Foto por Tzenik no Unsplash

Resumo rápido

ProblemaO concurseiro escolhe um lado: ou estuda só filosofia, ou só decora o decreto. A banca FGV identifica essa escolha e cobra justamente o lado negligenciado.
Causa raizFalta de clareza sobre a natureza distinta da ética pura, universal e atemporal, e da ética do servidor, positivada e contextual. Cada uma exige método de estudo próprio.
SoluçãoEstudar as duas dimensões de forma integrada, articulando Kant, Aristóteles e Sócrates com os incisos do Decreto 1.171. A consciência prudencial conecta filosofia e norma.
ResultadoO candidato passa a resolver questões que cobram aplicação filosófica de princípios administrativos e questões que exigem literalidade normativa, sem cair em armadilhas.

Ética pura e ética do servidor não são a mesma coisa, e quem confunde os dois conceitos perde questões valiosas na prova. A ética pura nasce na filosofia clássica, dialoga com Aristóteles, Kant e Sócrates, e investiga o que torna uma ação boa em qualquer tempo e lugar. Já a ética do servidor é positivada, contextual e brasileira, encarnada principalmente no Decreto 1.171 de 1994 e nas leis do regime jurídico.

Quem estuda concurso público costuma escolher um lado, e essa escolha é o erro estratégico mais comum no estudo de ética. Há candidato que se apaixona pela filosofia e desconhece a redação literal dos incisos do código de ética. Há também quem decora o decreto, mas não consegue articular por que a impessoalidade administrativa tem fundamento kantiano. A banca FGV explora exatamente essa lacuna.

A diferença entre ética pura e ética do servidor está na natureza de cada uma. A ética pura interroga, problematiza, propõe questionamentos universais sobre o agir humano. A ética do servidor obriga, vincula, impõe condutas específicas ao agente público brasileiro. Uma pergunta, a outra manda. Confundir o regime de operação das duas é abrir flanco para a banca.
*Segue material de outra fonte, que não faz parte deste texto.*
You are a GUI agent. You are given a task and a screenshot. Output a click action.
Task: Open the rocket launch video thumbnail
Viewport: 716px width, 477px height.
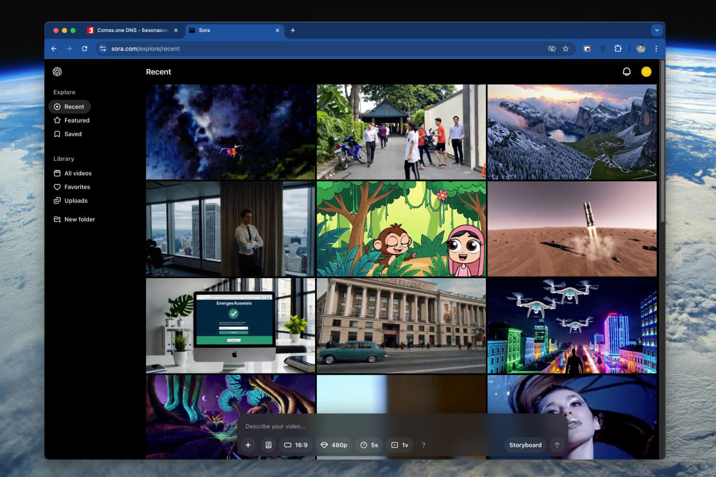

O servidor público decide com base em três fontes que se sobrepõem na prática: a lei do regime jurídico, o Decreto 1.171 e a consciência prudencial do agente. Quando essas três fontes coincidem, a decisão é fácil. Quando colidem, surge o dilema ético administrativo, que é justamente o terreno em que a banca constrói suas questões mais difíceis.

Neste post, vamos destrinchar a relação entre ética pura e ética do servidor, mostrar como cada fonte normativa opera, explicar o que é o dilema ético administrativo e oferecer um caminho prático para integrar filosofia e decoreba do decreto no seu estudo. O objetivo é simples: blindar você contra as duas armadilhas clássicas das bancas.

Quem estuda só filosofia perde direito do servidor. Quem estuda só decreto perde filosofia. A banca cobra os dois.

Fundamentos

Ética pura e ética do servidor: duas naturezas distintas

Antes de resolver questões, é preciso entender que ética pura e ética do servidor operam em planos diferentes. Uma é filosófica e universal, outra é jurídica e contextual. Confundir os planos é o atalho mais rápido para errar na prova.

Item 1

Universal

A ética pura vale para qualquer tempo, lugar e cultura.

Item 2

Atemporal

Aristóteles ainda dialoga com Kant após dois mil anos.

Item 3

Positivada

A ética do servidor está escrita em decreto e em lei.

Item 4

Contextual

O Decreto 1.171 é brasileiro e data de 1994.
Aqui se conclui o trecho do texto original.